When we left, she still hadn’t taken off her face mask. She was very clean. We didn’t have a chance to see what she looked like.
Getting home on the number one bus was easy. The four of us slipped on through the doors on either side, the ticket money saved for our return trip to pick up the armbands.
Before we said goodbye, Yuanqiang asked me if I could guess the young lady’s family background? I said I had no idea, and he said, probably capitalist. I asked why. He said, didn’t you see how beautiful she was, and also she was wearing a face mask, afraid of the stench of the dye. What he said made sense to me.
More and more people are wearing Red Guard armbands in the street, and ours aren’t ready yet. During the day we hide in Zheng Chao’s house. We don’t want to be outside, conspicuous without our armbands. Something might have happened to Zhang Chao and Zheng Xin’s father.
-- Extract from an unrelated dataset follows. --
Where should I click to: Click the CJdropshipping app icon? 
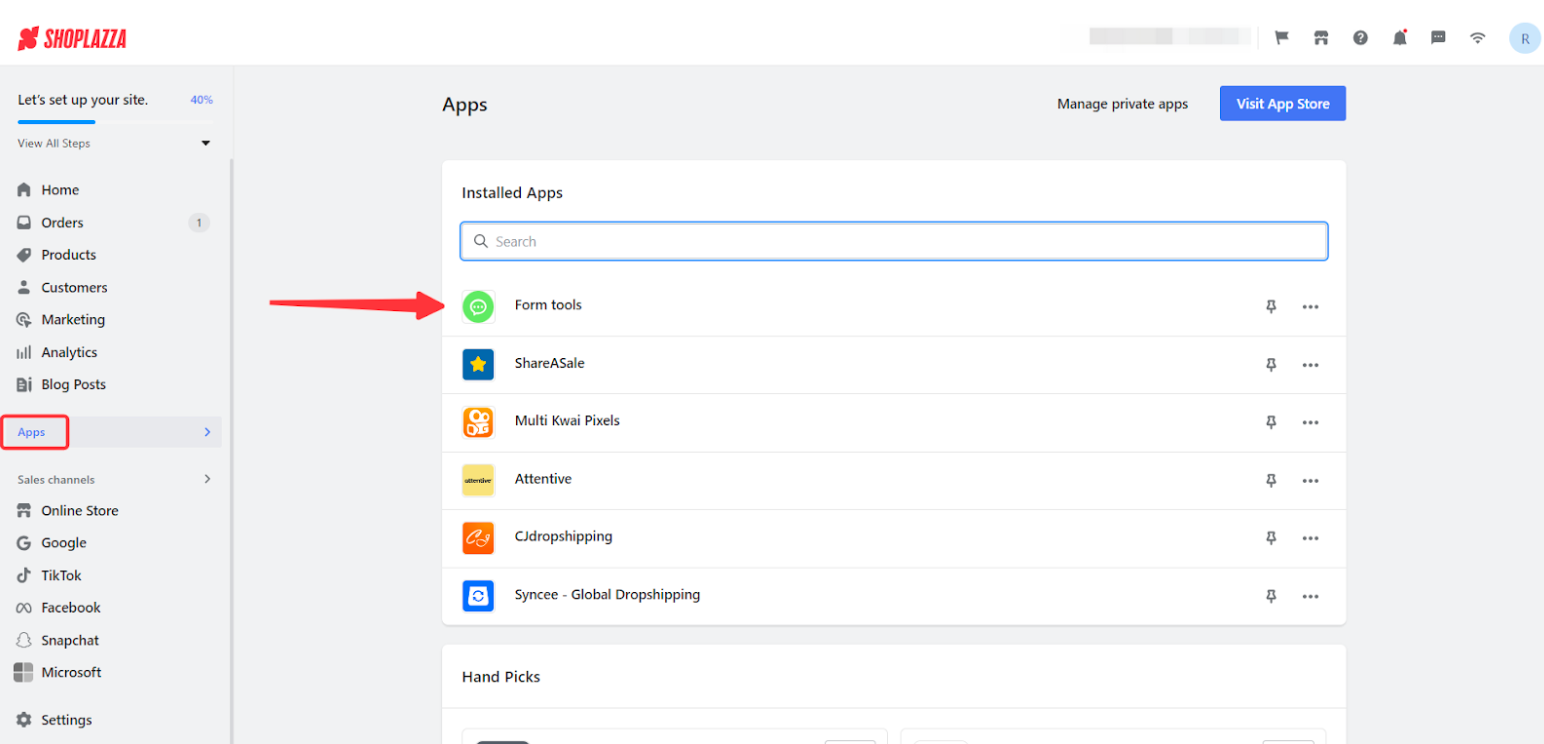point(478,538)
I saw him in the boiler room carrying heavy radiators, but the two of them didn’t say anything about him.
Zheng Chao and Zheng Xin’s father really is in trouble.
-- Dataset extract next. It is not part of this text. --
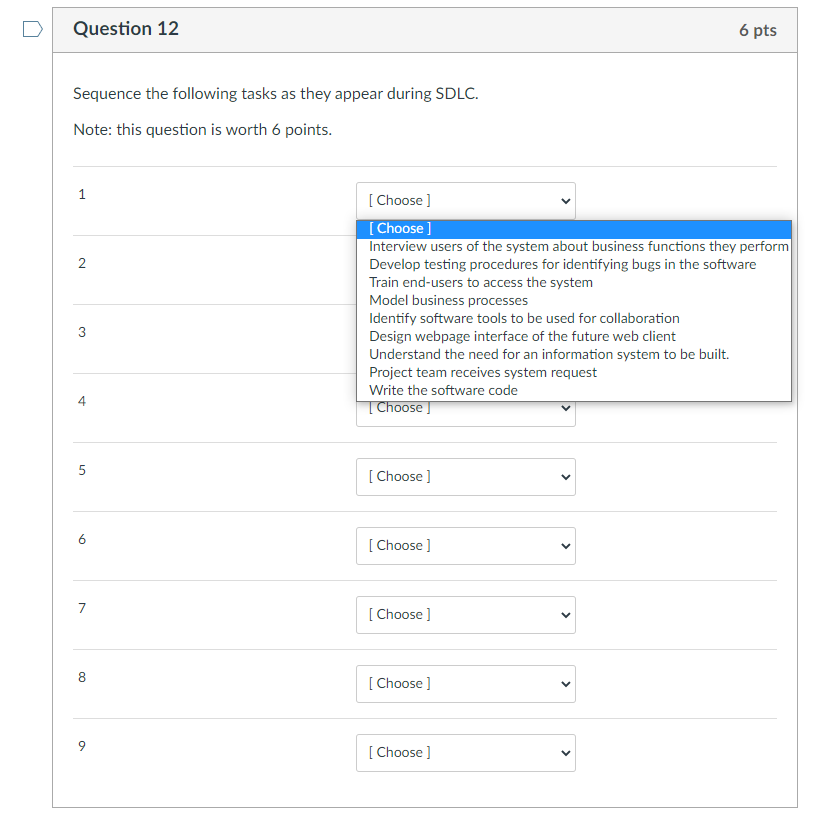The image size is (836, 824).
Task: Open the dropdown for task 7
Action: tap(465, 614)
In the morning, we were at home, desperate for the day to arrive when we could pick up our armbands. Only with the armbands could we rise up, and go so far as to denounce our parents. My older brother put a big poster on the wall: ‘Revolution is not wrong, rising up is right.’ The atmosphere at home is rather strained.
Two more days…
This morning we took the bus and got caught by the ticket inspector, all four of us. She wanted to take us to the central station. We were all shaking—fortunately, so many people got on at Wangfujing stop that we were able to slip away in the crowd. After that we didn’t dare board any more buses, and walked all the way to Caishikou.
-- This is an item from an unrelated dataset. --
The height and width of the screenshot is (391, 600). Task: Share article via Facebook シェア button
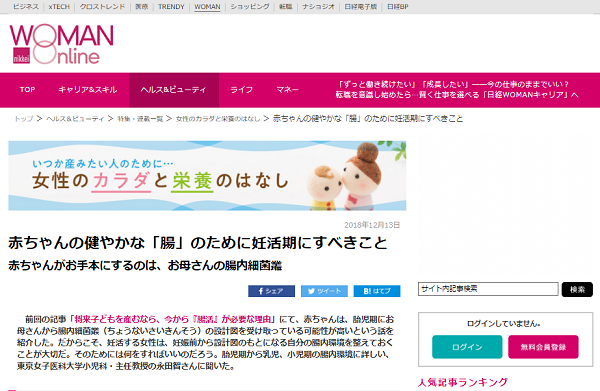point(271,291)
We collected twenty-one armbands.
The young lady was there again, looking different from six days ago. When we came in, she had a scarf over her head, mopping the floor of the workshop. (Later we worked out that someone must have shaved her head.) A piece of white cloth was sewn across her chest, with the words ‘Bourgeois traitor Liu Liyuan’. She still wore her face mask, and, all the time she served us, kept her head lowered. I felt as if six days had transformed this young lady into an old woman, or even a crone.
The stove still held a kettle, and her lunchbox.
A man walked in to make tea. He ordered her to remove her mask. She was motionless for a moment before plucking it off.
She looked as I’d imagined, very pale, like a picture never seen before.
As we walked away, she was already picking up her broom again. She said goodbye softly when we left. The mask dangled in front of her chest, not hiding the white cloth. I read the words again swiftly—Yuanqiang was right, she was a capitalist.
A person inscribed with words became those words, and nothing more than those words. As we walked down the street, I noticed more and more people had been labelled. Even some of the Red Guards were burdened with this white cloth and black lettering. Everyone was just a line of characters.
The four of us put on the armbands as soon as we emerged from the hutong. Our arms became glorious, weighty. Only swinging them vigorously made them feel natural.
Arms swaggering, we strutted into a small eating house and ordered four portions of roast meat. We split the food open, pouring soy sauce and vinegar in great streams that splashed across the table. The waiter saw the mess we were creating, but didn’t dare to say a word. The movement of our arms was awkward, as if we’d just received our vaccinations.